In post-annexation Crimea, no mass media are published in Ukrainian any longer
In the occupied Crimea, no printed press is published in Ukrainian. This was discovered in the survey of the organization "Krymskyi Dim" ("Crimean House") related to the situation with the Ukrainian and Crimean Tatar cultural environment in Crimea after the occupation. The survey results were presented in Kyiv, Ukrinform reports.
The survey covered issues of languages studied in educational institution and used in printed press.
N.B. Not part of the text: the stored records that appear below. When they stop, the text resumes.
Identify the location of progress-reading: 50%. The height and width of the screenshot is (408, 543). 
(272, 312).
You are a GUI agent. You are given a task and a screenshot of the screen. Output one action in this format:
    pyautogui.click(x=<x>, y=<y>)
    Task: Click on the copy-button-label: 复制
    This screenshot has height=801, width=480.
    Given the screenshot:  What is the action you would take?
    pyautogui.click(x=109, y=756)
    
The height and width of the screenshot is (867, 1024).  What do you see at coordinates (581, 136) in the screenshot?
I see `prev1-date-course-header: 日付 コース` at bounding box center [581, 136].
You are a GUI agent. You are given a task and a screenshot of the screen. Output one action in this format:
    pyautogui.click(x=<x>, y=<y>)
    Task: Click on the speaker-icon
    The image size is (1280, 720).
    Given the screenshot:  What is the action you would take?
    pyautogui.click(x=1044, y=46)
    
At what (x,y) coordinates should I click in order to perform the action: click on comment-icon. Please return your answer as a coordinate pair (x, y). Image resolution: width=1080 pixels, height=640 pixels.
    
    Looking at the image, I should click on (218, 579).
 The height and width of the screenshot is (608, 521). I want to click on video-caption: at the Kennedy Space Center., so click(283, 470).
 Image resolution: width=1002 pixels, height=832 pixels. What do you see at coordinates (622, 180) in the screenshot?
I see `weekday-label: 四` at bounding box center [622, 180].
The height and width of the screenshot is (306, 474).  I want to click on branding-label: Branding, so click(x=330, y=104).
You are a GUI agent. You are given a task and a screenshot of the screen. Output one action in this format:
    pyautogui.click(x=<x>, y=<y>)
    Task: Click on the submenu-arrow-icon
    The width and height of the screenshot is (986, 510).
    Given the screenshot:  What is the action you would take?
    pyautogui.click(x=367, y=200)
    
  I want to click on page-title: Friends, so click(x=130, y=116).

Oleksander Shulha, who works in the Research Center "SPHERA", says that most respondents of the survey agree that the situation with free language use deteriorated on both official and common level. "Against the Ukrainian-speaking people, we see open aggression and danger of physical violence. The psychological environment that was formed restricts Ukrainian language to the narrow circle of friends and family, the people who are trusted," Shulha said. Those who speak Crimean Tatar also feel aggression based on the language they use. As to the official level, Ukrainian is no longer an official language in Crimea - at least, in daily practice, not in declarations of the occupant internal legislation (according to which, Russian, Ukrainian, and Crimean Tatar languages are to function as equal). The printed media in languages other than Russian disappered in Crimea, too.
The research was based on survey of 116 people - both the current residents and those who recently relocated to mainland Ukraine. Part of them were surveyed face to face, some sent their answers via e-mail.